Your assignment >> Beginning with the first line of the entries below, quote each line until you reach and include the line with "Click the decrement".

Record extracts >>
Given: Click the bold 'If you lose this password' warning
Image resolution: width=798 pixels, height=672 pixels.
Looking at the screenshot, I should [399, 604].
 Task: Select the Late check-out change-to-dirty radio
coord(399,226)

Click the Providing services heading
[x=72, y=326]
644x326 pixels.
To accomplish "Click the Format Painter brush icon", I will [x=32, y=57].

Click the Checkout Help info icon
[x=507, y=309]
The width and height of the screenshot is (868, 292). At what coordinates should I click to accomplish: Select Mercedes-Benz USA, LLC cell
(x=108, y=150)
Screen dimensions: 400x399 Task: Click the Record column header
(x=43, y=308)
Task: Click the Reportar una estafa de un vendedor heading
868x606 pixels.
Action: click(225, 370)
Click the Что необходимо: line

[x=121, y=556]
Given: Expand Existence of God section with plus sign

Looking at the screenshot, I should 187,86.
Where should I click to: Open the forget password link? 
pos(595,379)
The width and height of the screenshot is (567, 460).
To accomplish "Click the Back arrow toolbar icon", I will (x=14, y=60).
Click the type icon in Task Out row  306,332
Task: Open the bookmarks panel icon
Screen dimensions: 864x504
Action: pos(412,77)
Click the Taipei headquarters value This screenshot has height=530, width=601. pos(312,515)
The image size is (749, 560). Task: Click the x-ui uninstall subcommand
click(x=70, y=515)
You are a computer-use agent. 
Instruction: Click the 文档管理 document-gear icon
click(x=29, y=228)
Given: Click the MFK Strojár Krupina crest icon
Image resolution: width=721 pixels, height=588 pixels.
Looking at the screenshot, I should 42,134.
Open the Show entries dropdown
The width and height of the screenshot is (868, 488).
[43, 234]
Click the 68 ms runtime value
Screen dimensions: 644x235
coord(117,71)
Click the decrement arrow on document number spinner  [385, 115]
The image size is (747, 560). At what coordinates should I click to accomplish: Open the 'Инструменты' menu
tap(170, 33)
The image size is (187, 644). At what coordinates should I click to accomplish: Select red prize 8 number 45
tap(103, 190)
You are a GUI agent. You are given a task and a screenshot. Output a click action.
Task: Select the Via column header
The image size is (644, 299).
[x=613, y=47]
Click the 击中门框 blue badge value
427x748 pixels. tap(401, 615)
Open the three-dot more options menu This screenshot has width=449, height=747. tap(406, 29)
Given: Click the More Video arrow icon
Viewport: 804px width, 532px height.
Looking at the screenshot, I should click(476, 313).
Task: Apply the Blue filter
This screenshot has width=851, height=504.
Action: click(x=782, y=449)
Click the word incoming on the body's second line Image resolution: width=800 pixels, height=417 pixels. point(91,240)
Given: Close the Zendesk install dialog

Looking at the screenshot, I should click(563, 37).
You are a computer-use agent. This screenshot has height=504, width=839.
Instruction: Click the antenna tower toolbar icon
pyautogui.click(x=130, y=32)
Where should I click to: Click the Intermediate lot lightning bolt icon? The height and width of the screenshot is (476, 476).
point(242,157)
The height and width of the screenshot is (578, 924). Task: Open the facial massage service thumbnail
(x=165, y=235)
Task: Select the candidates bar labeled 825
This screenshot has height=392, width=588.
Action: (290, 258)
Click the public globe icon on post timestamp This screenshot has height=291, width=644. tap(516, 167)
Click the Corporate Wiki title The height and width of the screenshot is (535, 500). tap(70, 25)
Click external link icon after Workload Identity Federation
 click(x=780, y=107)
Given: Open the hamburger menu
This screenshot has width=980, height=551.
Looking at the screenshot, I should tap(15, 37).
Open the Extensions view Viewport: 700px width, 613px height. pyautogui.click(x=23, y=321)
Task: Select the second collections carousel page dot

Reply to the exercise >>
Given: Click the bold 'If you lose this password' warning
Image resolution: width=798 pixels, height=672 pixels.
Looking at the screenshot, I should [399, 604].
 Task: Select the Late check-out change-to-dirty radio
coord(399,226)

Click the Providing services heading
[x=72, y=326]
644x326 pixels.
To accomplish "Click the Format Painter brush icon", I will [x=32, y=57].

Click the Checkout Help info icon
[x=507, y=309]
The width and height of the screenshot is (868, 292). At what coordinates should I click to accomplish: Select Mercedes-Benz USA, LLC cell
(x=108, y=150)
Screen dimensions: 400x399 Task: Click the Record column header
(x=43, y=308)
Task: Click the Reportar una estafa de un vendedor heading
868x606 pixels.
Action: click(225, 370)
Click the Что необходимо: line

[x=121, y=556]
Given: Expand Existence of God section with plus sign

Looking at the screenshot, I should 187,86.
Where should I click to: Open the forget password link? 
pos(595,379)
The width and height of the screenshot is (567, 460).
To accomplish "Click the Back arrow toolbar icon", I will (x=14, y=60).
Click the type icon in Task Out row  306,332
Task: Open the bookmarks panel icon
Screen dimensions: 864x504
Action: pos(412,77)
Click the Taipei headquarters value This screenshot has height=530, width=601. pos(312,515)
The image size is (749, 560). Task: Click the x-ui uninstall subcommand
click(x=70, y=515)
You are a computer-use agent. 
Instruction: Click the 文档管理 document-gear icon
click(x=29, y=228)
Given: Click the MFK Strojár Krupina crest icon
Image resolution: width=721 pixels, height=588 pixels.
Looking at the screenshot, I should 42,134.
Open the Show entries dropdown
The width and height of the screenshot is (868, 488).
[43, 234]
Click the 68 ms runtime value
Screen dimensions: 644x235
coord(117,71)
Click the decrement arrow on document number spinner  [385, 115]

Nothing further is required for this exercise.